Results: (1) At each PCH, the content of LL-37 in cell culture supernatant in 10 ng/ml LPS group, 100 ng/ml LPS group or 1,000 ng/ml LPS group was higher than that in 0 ng/ml LPS group (with t values ranging from 11.22 to 33.36, p values all below .01); the content of LL-37 in cell culture supernatant in either 100 ng/ml LPS group or 1,000 ng/ml LPS group was higher than that in 10 ng/ml LPS group (with t values ranging from 2.24 to 18.73, p < .05 or p < .01); the content of LL-37 in cell culture supernatant in 1,000 ng/ml LPS group was higher than that in 100 ng/ml LPS group (with t values ranging from 12.46 to 14.70, p values all below .01). (2) At PCH 12, 24 and 48, the bacterial colonies in groups CC, CS and CSL became integrated over time. In CC group, diameters of zones of inhibition of ciprofloxacin at PCH 12, 24 and 48 were 26 mm, 24 mm and 23 mm respectively, with no obvious changes. At PCH 12, 24 and 48, diameters of zones of inhibition of ciprofloxacin in groups CS and CSL were 82 mm, 71 mm, 68 mm and 74 mm, 59 mm, 56 mm respectively, which were significantly larger than those in group CC. (3) At each PCH, MIC of ciprofloxacin against SA in group CC was significantly higher than that in groups CS and CSL respectively (with Z values ranging from 6.22 to 6.71, p values all below .01); MIC of ciprofloxacin against SA in group  CSL was significantly higher than that in group CS (with Z values all equal to 6.72, p values all below .01). (4) FIC indexes of ciprofloxacin in groups CS and CSL at PCH 12, 24 and 48 were 0.011, 0.032, 0.032 and 0.122, 0.350, 0.350, respectively. The results indicated that hUCMSC culture supernatant had a synergistically antibacterial effect when combined with ciprofloxacin.
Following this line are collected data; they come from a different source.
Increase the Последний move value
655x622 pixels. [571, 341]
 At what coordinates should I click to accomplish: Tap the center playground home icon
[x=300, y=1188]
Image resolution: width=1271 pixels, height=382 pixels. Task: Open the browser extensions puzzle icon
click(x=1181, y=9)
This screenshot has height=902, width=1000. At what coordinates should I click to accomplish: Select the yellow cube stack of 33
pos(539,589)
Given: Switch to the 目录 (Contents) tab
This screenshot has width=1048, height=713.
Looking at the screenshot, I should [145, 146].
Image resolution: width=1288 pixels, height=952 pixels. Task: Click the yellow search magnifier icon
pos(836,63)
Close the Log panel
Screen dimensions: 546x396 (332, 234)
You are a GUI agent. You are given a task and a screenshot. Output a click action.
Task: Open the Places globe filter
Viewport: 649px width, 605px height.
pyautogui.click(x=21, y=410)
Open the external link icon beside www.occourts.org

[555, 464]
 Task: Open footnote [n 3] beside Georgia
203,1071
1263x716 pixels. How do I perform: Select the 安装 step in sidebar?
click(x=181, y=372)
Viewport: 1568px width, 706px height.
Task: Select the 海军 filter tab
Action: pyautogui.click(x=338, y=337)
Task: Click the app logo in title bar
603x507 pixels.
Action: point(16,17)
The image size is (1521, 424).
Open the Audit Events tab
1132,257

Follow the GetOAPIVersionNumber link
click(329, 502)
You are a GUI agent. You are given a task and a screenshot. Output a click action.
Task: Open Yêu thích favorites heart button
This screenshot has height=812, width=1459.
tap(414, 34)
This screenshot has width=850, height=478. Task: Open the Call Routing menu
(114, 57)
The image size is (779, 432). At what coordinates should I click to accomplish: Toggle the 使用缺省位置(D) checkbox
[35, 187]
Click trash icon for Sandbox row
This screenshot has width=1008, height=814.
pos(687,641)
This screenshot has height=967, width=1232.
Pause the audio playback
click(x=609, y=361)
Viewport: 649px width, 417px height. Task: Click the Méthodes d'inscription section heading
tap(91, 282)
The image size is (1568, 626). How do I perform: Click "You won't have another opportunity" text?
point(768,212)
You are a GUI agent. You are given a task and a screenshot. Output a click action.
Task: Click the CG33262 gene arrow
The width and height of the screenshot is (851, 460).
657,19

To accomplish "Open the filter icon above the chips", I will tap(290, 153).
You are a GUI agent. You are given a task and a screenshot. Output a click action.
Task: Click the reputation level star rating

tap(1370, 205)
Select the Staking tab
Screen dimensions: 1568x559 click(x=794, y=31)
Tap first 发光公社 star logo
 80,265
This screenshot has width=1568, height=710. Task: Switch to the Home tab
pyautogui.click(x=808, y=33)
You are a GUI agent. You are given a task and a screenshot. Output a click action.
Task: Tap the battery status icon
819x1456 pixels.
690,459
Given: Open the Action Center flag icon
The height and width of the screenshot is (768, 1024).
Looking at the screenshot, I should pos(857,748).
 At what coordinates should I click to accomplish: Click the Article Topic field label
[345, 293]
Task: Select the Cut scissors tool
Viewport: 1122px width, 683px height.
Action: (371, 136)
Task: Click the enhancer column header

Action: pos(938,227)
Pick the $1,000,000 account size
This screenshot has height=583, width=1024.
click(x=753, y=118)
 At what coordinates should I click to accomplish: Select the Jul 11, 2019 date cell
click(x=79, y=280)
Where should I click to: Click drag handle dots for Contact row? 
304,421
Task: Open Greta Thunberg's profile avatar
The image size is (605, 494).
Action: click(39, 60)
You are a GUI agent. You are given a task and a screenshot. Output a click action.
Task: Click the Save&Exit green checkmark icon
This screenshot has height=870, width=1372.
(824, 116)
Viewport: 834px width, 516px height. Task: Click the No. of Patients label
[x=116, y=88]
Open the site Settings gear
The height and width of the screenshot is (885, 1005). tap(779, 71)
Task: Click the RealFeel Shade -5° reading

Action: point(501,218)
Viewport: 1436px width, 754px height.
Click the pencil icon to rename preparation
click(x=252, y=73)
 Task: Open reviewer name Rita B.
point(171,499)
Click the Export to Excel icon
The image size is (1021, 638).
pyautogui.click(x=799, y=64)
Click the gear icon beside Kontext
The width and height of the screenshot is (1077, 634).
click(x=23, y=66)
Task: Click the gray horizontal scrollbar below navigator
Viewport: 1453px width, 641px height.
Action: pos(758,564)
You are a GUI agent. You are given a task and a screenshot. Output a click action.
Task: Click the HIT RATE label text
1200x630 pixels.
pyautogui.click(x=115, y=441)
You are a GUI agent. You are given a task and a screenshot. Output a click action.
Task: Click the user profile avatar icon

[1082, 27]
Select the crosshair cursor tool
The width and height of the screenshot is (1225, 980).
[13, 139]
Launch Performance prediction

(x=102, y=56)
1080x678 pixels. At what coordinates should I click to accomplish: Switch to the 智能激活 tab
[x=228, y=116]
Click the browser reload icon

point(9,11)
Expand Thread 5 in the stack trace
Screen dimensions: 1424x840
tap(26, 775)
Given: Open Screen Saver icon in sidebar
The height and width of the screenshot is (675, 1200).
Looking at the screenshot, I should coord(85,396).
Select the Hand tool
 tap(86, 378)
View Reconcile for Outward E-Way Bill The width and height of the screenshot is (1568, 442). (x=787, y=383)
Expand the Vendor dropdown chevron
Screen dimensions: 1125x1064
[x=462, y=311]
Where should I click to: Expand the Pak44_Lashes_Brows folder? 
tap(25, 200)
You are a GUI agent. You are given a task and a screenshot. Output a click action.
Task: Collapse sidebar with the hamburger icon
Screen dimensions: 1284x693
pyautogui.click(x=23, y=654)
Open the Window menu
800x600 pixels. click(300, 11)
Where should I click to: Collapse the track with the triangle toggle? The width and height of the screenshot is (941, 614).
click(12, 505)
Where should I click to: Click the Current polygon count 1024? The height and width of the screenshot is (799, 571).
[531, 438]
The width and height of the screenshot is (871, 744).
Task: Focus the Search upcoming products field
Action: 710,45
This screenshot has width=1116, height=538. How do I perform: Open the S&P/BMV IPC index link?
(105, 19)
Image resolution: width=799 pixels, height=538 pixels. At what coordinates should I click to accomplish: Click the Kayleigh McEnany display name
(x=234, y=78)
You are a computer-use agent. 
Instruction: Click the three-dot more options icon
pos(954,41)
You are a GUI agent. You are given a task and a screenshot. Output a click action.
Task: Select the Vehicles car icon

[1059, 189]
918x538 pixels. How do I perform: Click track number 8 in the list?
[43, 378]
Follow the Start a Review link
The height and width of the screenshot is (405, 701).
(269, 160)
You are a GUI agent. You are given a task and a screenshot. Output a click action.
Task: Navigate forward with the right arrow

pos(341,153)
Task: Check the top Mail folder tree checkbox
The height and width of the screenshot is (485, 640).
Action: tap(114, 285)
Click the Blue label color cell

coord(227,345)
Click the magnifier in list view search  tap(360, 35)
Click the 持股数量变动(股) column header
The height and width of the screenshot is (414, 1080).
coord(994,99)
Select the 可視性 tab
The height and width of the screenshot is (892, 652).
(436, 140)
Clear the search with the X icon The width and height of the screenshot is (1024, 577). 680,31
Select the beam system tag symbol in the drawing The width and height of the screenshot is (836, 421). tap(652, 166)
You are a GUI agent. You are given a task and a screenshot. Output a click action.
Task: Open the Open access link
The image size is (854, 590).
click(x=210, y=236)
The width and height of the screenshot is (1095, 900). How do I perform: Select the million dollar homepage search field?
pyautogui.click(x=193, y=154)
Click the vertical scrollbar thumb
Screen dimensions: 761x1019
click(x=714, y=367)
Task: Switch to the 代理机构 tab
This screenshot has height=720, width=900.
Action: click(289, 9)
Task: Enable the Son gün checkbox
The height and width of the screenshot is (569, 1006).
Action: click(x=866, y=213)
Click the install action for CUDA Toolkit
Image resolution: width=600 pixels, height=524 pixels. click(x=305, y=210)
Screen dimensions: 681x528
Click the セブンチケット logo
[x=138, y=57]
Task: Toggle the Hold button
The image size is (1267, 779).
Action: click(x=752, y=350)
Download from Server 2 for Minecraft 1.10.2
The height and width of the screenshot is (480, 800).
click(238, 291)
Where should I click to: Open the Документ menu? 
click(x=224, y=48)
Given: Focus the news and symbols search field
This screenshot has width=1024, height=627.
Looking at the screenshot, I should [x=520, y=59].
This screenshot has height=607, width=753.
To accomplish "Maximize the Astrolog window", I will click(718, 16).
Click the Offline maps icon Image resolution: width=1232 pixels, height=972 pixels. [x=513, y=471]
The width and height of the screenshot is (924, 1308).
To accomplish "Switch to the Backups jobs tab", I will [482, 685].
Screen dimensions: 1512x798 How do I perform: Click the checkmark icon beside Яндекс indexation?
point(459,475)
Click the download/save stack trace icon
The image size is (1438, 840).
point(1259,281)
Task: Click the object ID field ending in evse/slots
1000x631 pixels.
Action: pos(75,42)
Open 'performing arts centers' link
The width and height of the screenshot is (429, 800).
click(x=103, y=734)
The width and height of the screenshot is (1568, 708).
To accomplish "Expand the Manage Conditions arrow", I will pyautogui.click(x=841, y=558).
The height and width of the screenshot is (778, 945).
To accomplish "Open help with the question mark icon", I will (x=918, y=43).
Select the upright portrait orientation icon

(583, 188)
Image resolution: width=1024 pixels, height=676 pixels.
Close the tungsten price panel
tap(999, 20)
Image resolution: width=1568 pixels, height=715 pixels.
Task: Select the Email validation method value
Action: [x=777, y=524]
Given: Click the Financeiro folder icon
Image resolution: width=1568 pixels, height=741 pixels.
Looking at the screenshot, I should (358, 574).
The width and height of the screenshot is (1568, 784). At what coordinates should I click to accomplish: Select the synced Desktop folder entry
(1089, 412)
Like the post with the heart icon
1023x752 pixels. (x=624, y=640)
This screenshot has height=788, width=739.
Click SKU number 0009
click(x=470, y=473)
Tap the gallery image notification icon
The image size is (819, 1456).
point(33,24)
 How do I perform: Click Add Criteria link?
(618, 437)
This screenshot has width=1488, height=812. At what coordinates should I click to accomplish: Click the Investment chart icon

Conclusions: hUCMSCs can secrete LL-37, and the secretion level is improved with increase of LPS concentration. The combination of hUCMSC culture supernatant with ciprofloxacin can decrease the dosage of ciprofloxacin in resisting SA effectively. Once LL-37 is neutralized, the synergistically antibacterial effect of hUCMSC culture supernatant is decreased thereby.